Este detector alimenta uma ferramenta gratuita que permite aos usuários analisar suas exportações de consultas do Search Console ou BigQuery (em CSV). A ferramenta classifica as consultas em sete categorias, como consultas conversacionais completas, respostas curtas (ex: “sim, continue”), pivôs de acompanhamento (ex: “e o plano pro?”), sondas de rastreador, prompts de agente, strings coladas e pesquisas comuns. O processo é seguro, com regras determinísticas rodando no navegador e o modelo classificando o restante em memória, sem armazenamento de dados. Os resultados podem ser filtrados por categoria e confiança, e exportados para CSV sem limites de linha.
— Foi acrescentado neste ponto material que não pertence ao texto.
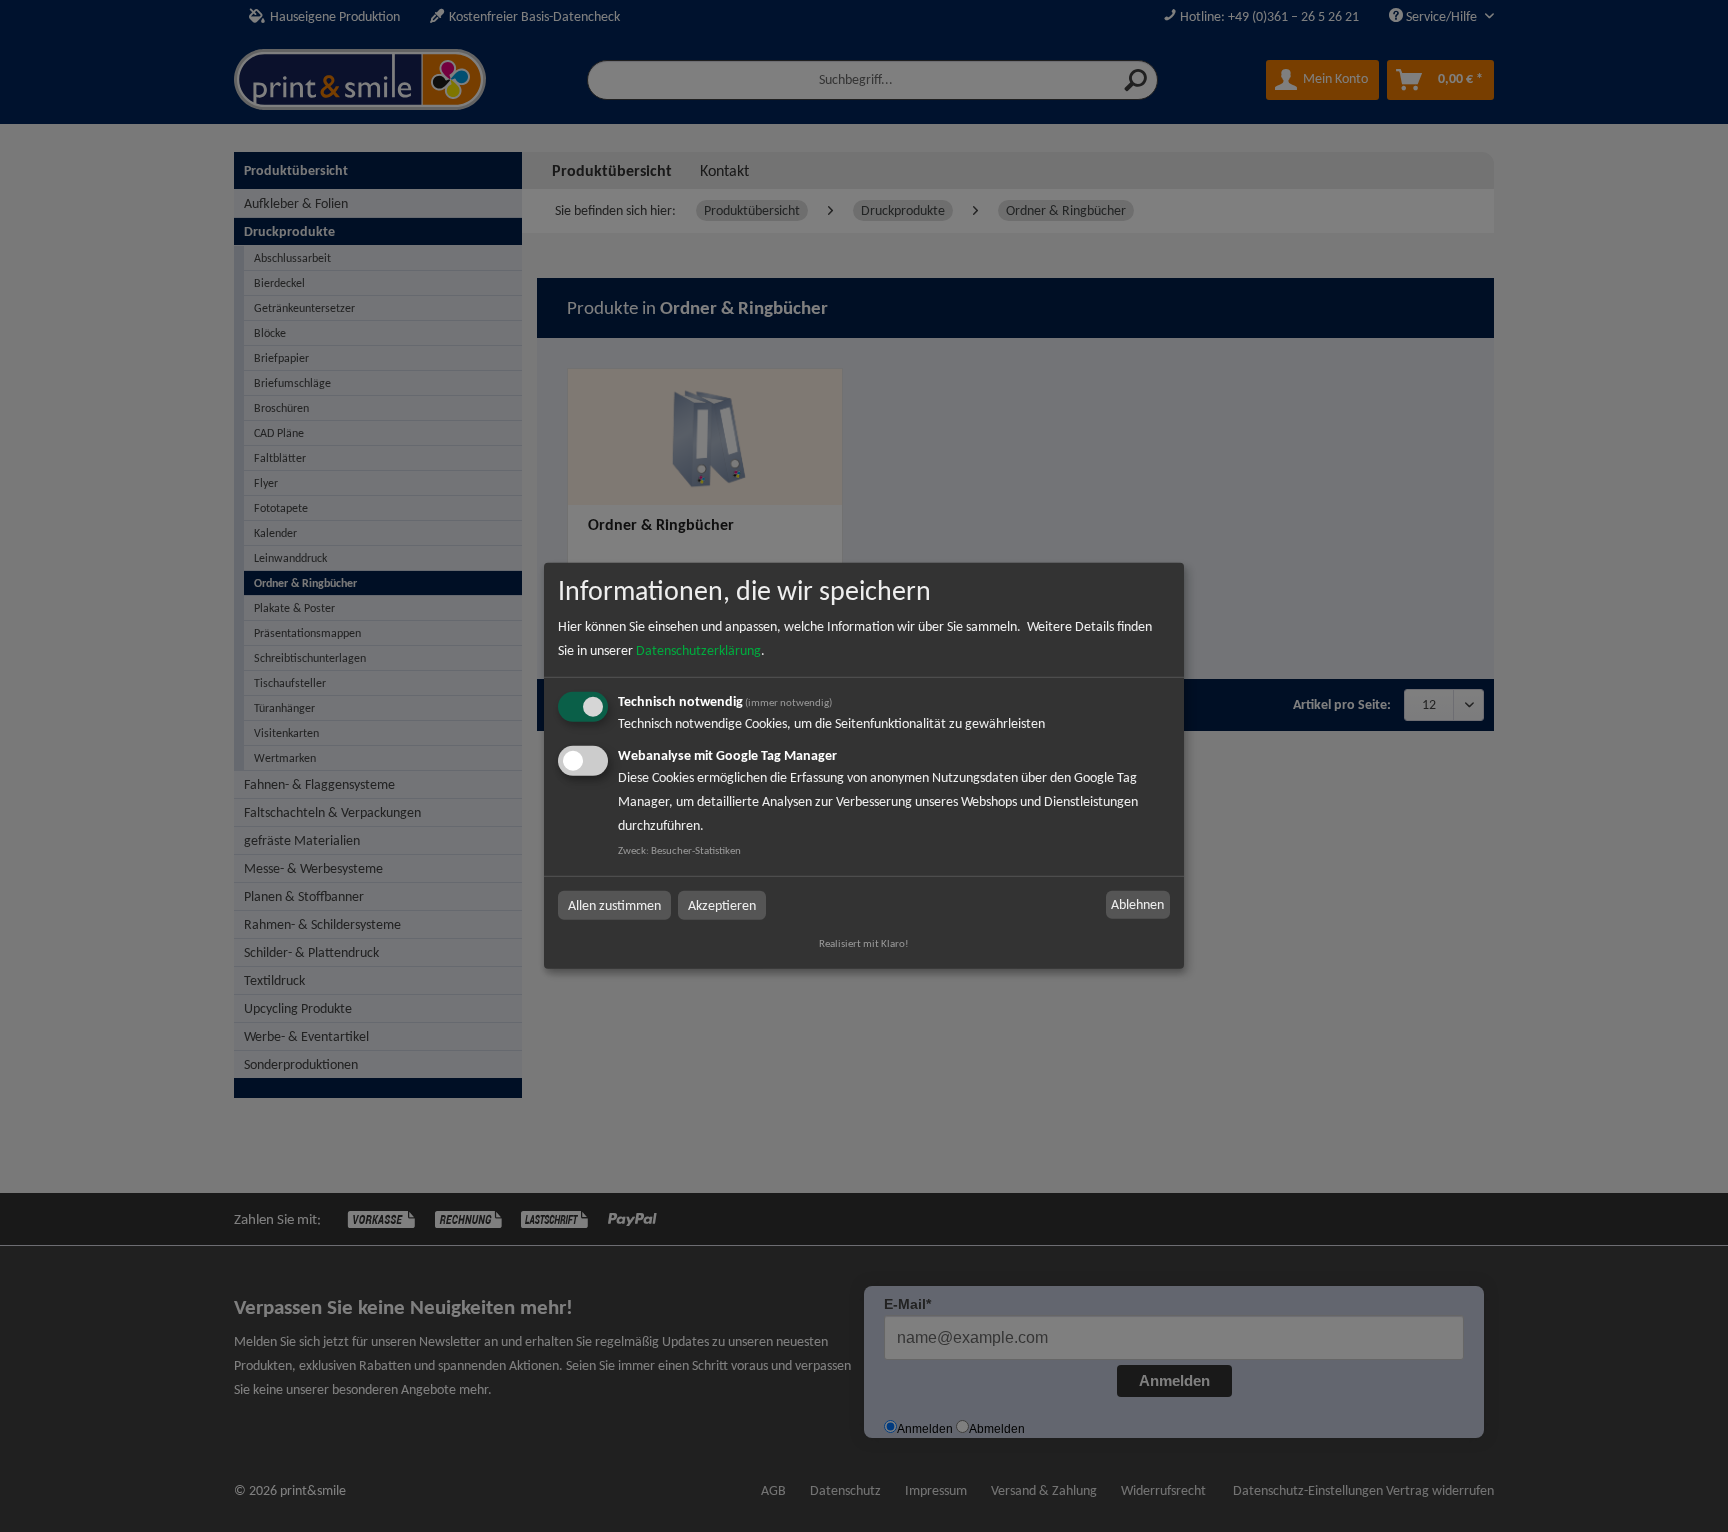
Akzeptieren (722, 904)
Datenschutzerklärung (698, 650)
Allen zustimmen (614, 904)
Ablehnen (1137, 904)
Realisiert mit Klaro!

Como Utilizar a Ferramenta de Classificação
Para usar a ferramenta, siga cinco passos simples:
- Obtenha suas consultas: Para sites com menos de 1.000 consultas, a exportação normal do relatório de desempenho é suficiente. Sites maiores podem empilhar várias exportações filtradas, usar a API com Search Analytics para Sheets ou Looker Studio, ou exportar a tabela do BigQuery para CSV.
- Carregue os arquivos CSV: Arraste e solte os arquivos CSV na página da ferramenta.
- Classifique: Pressione o botão “Classify”.
- Filtre e pesquise: Explore a tabela rotulada.
- Exporte: Exporte o CSV rotulado.
A ferramenta suporta até 100.000 consultas únicas por execução no navegador. Para volumes maiores, é possível enviar os dados para processamento em lote.
Limitações e Considerações Importantes
É fundamental entender que todas as formas de rastrear o AI Mode no Google Search Console, incluindo as ferramentas mencionadas, sofrem de uma limitação: o Google anonimiza consultas raras. Como as strings de conversação são muitas vezes raras, uma parte desse conjunto de dados nunca aparece nos relatórios. Em 11 de agosto de 2026, foi medido que 57,7% das impressões estavam no pool anonimizado nos últimos 59 dias, o que significa que os resultados obtidos representam uma subcontagem.
Para donos de empresas e gestores de marketing, essa análise detalhada do tráfego de IA é vital. Permite ajustar estratégias de conteúdo para se alinhar com as novas formas de interação dos usuários com o Google, garantindo que o site da empresa continue relevante e visível. Compreender como as pessoas estão interagindo com a IA para encontrar informações que levam ao seu site pode ser um diferencial competitivo.
Perguntas frequentes
Por que é importante rastrear o tráfego do Google AI no Search Console?
Rastrear o tráfego do Google AI permite entender como os recursos de IA, como AI Overviews e AI Mode, impactam a visibilidade do seu site. Isso ajuda a identificar novas tendências de busca e a otimizar seu conteúdo para as formas de consulta geradas por IA, garantindo que sua empresa se mantenha relevante nas pesquisas.
As consultas de IA são totalmente visíveis no Search Console?
Não completamente. Embora os relatórios de desempenho de IA Generativa mostrem impressões, as consultas específicas por trás da atividade de IA não são oficialmente expostas via API. No entanto, fragmentos de conversas de IA aparecem como consultas comuns, e ferramentas avançadas podem ajudar a identificá-las, apesar da anonimização de consultas raras pelo Google.
Qual a melhor forma de começar a monitorar o impacto da IA no meu site?
Comece exportando os dados de consultas do Search Console. Para sites menores, a exportação padrão funciona. Para volumes maiores, utilize a API ou ferramentas que integram com o Excel. Em seguida, use um classificador de consultas de IA para identificar padrões e entender como os usuários estão interagindo com a IA para encontrar seu conteúdo.